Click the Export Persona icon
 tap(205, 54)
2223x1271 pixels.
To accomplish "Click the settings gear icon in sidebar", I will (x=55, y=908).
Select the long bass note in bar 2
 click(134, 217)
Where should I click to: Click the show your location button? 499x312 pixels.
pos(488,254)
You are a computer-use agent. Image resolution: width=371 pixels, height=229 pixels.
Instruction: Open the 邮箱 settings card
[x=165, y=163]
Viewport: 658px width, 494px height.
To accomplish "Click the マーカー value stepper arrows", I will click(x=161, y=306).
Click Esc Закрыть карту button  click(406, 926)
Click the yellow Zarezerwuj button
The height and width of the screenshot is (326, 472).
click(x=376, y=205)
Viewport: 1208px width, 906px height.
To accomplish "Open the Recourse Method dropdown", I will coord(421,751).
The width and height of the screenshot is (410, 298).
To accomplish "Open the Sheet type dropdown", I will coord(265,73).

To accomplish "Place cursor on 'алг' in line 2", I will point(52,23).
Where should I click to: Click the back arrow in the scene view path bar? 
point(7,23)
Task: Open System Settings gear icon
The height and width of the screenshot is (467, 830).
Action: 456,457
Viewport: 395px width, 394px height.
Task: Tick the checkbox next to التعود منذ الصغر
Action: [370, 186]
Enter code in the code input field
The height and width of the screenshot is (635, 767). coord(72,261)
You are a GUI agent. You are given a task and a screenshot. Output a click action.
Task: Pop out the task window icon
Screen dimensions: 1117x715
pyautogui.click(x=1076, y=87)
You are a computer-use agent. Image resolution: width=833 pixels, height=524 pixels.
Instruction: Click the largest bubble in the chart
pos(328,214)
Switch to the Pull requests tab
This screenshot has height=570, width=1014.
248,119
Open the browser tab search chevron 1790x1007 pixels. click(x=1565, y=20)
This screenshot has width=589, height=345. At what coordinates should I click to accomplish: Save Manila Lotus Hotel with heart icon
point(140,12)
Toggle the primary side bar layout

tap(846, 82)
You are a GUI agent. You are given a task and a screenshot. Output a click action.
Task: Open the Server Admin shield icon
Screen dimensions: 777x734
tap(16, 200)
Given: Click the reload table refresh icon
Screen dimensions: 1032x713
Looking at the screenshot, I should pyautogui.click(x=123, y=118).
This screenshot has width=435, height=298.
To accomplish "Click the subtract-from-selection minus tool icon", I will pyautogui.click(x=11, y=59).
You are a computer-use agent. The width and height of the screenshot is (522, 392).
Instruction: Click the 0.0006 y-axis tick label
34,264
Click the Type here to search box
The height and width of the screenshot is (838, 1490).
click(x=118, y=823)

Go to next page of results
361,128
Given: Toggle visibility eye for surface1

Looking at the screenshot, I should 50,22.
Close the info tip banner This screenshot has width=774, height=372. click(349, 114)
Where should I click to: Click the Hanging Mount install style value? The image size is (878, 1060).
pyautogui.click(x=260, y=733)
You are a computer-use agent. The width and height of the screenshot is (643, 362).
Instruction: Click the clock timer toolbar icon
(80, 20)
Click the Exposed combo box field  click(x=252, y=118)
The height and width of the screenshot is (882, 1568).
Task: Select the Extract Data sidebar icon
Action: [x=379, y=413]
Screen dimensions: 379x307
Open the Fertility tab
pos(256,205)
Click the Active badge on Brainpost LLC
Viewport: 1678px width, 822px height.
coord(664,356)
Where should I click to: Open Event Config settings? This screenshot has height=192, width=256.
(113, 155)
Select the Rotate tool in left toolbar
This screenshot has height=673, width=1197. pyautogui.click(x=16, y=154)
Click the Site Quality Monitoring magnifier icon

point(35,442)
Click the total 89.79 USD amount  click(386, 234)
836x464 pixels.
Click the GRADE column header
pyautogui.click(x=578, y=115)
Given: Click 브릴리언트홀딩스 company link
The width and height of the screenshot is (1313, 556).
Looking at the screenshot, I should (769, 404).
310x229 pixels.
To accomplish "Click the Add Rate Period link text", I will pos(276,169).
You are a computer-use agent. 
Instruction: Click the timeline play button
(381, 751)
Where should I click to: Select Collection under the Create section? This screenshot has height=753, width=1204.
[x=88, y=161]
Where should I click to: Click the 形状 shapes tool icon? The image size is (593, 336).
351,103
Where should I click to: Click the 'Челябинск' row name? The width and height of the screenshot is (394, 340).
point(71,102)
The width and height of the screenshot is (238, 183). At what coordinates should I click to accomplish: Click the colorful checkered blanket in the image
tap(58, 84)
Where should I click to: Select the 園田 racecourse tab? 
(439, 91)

◆ **Requirements**
Rewrite all the records above, swapping "Where should I click to" for "Where do I click to" and leaving everything else unchanged.

◆ **In response**
Click the Export Persona icon
 tap(205, 54)
2223x1271 pixels.
To accomplish "Click the settings gear icon in sidebar", I will (x=55, y=908).
Select the long bass note in bar 2
 click(134, 217)
Where do I click to: Click the show your location button? 499x312 pixels.
pos(488,254)
You are a computer-use agent. Image resolution: width=371 pixels, height=229 pixels.
Instruction: Open the 邮箱 settings card
[x=165, y=163]
Viewport: 658px width, 494px height.
To accomplish "Click the マーカー value stepper arrows", I will click(x=161, y=306).
Click Esc Закрыть карту button  click(406, 926)
Click the yellow Zarezerwuj button
The height and width of the screenshot is (326, 472).
click(x=376, y=205)
Viewport: 1208px width, 906px height.
To accomplish "Open the Recourse Method dropdown", I will coord(421,751).
The width and height of the screenshot is (410, 298).
To accomplish "Open the Sheet type dropdown", I will coord(265,73).

To accomplish "Place cursor on 'алг' in line 2", I will point(52,23).
Where do I click to: Click the back arrow in the scene view path bar? 
point(7,23)
Task: Open System Settings gear icon
The height and width of the screenshot is (467, 830).
Action: 456,457
Viewport: 395px width, 394px height.
Task: Tick the checkbox next to التعود منذ الصغر
Action: [370, 186]
Enter code in the code input field
The height and width of the screenshot is (635, 767). coord(72,261)
You are a GUI agent. You are given a task and a screenshot. Output a click action.
Task: Pop out the task window icon
Screen dimensions: 1117x715
pyautogui.click(x=1076, y=87)
You are a computer-use agent. Image resolution: width=833 pixels, height=524 pixels.
Instruction: Click the largest bubble in the chart
pos(328,214)
Switch to the Pull requests tab
This screenshot has height=570, width=1014.
248,119
Open the browser tab search chevron 1790x1007 pixels. click(x=1565, y=20)
This screenshot has width=589, height=345. At what coordinates should I click to accomplish: Save Manila Lotus Hotel with heart icon
point(140,12)
Toggle the primary side bar layout

tap(846, 82)
You are a GUI agent. You are given a task and a screenshot. Output a click action.
Task: Open the Server Admin shield icon
Screen dimensions: 777x734
tap(16, 200)
Given: Click the reload table refresh icon
Screen dimensions: 1032x713
Looking at the screenshot, I should pyautogui.click(x=123, y=118).
This screenshot has width=435, height=298.
To accomplish "Click the subtract-from-selection minus tool icon", I will pyautogui.click(x=11, y=59).
You are a computer-use agent. The width and height of the screenshot is (522, 392).
Instruction: Click the 0.0006 y-axis tick label
34,264
Click the Type here to search box
The height and width of the screenshot is (838, 1490).
click(x=118, y=823)

Go to next page of results
361,128
Given: Toggle visibility eye for surface1

Looking at the screenshot, I should 50,22.
Close the info tip banner This screenshot has width=774, height=372. click(349, 114)
Where do I click to: Click the Hanging Mount install style value? The image size is (878, 1060).
pyautogui.click(x=260, y=733)
You are a computer-use agent. The width and height of the screenshot is (643, 362).
Instruction: Click the clock timer toolbar icon
(80, 20)
Click the Exposed combo box field  click(x=252, y=118)
The height and width of the screenshot is (882, 1568).
Task: Select the Extract Data sidebar icon
Action: [x=379, y=413]
Screen dimensions: 379x307
Open the Fertility tab
pos(256,205)
Click the Active badge on Brainpost LLC
Viewport: 1678px width, 822px height.
coord(664,356)
Where do I click to: Open Event Config settings? This screenshot has height=192, width=256.
(113, 155)
Select the Rotate tool in left toolbar
This screenshot has height=673, width=1197. pyautogui.click(x=16, y=154)
Click the Site Quality Monitoring magnifier icon

point(35,442)
Click the total 89.79 USD amount  click(386, 234)
836x464 pixels.
Click the GRADE column header
pyautogui.click(x=578, y=115)
Given: Click 브릴리언트홀딩스 company link
The width and height of the screenshot is (1313, 556).
Looking at the screenshot, I should (769, 404).
310x229 pixels.
To accomplish "Click the Add Rate Period link text", I will pos(276,169).
You are a computer-use agent. 
Instruction: Click the timeline play button
(381, 751)
Where do I click to: Select Collection under the Create section? This screenshot has height=753, width=1204.
[x=88, y=161]
Where do I click to: Click the 形状 shapes tool icon? The image size is (593, 336).
351,103
Where do I click to: Click the 'Челябинск' row name? The width and height of the screenshot is (394, 340).
point(71,102)
The width and height of the screenshot is (238, 183). At what coordinates should I click to accomplish: Click the colorful checkered blanket in the image
tap(58, 84)
Where do I click to: Select the 園田 racecourse tab? 
(439, 91)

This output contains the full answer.